# Aiki Nage



## TheBattousai (Jan 5, 2006)

I knough what Aiki Nage is, but I am curious to see what variations are out there that people consider to still be Aiki Nage. For example, with the uke moving toward you (attack really not needed to be stated) you grab (somewhat) the back of there head and direct the momentum downward like as you iremi. Or with the uke moves toward you again and drop to your hands and knees, and the "trip" over you. These two (and others) basicly keep with the concept that Aiki Nage is using the opponents momentum againest them. So lets see what we all can come up with.


----------



## Monadnock (Jan 5, 2006)

I would include any throw where the uke is thrown by his own actions, where he seemingly throws himself, with little contact by tori.
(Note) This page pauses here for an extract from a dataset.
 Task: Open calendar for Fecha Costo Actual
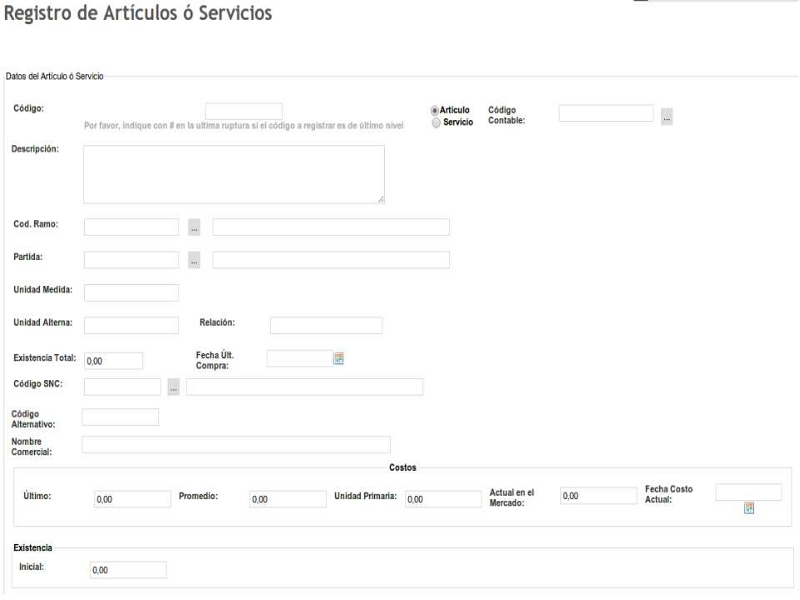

I would also include throws where there may be a lot fo contact, but little to no physical exertion used by tori to execute the throw.


----------



## TheBattousai (Jan 6, 2006)

Are there any specific movement that you think people should know to help broaden there understanding of aiki nage Monadnock or others?


----------



## RichK (Jan 6, 2006)

What we used to call a submarine in football. Dropping and throwing your body sideways, that clips the knees making uke continue his upper body movement over.


----------



## jujutsu_indonesia (Jan 6, 2006)

My sensei often does very strange Aiki Nages to us. We grab him, he simply point to the ground, and suddenly we lose balance and fall down. Other times, we attack him with ryote dori, he simply make a mudra sign with his hands and we fall down. Sometimes he invite us to hit him as hard as we can, and without even grabbing us, he simply move to a certain direction when we punch, and we fall down. The harder we punch, the harder we fall. I think those are some tricks he learned from Aiki Jujutsu.


----------



## Yari (Jan 9, 2006)

Monadnock said:
			
		

> I would include any throw where the uke is thrown by his own actions, where he seemingly throws himself, with little contact by tori.
> 
> I would also include throws where there may be a lot fo contact, but little to no physical exertion used by tori to execute the throw.


 
I agree......

/Yari


----------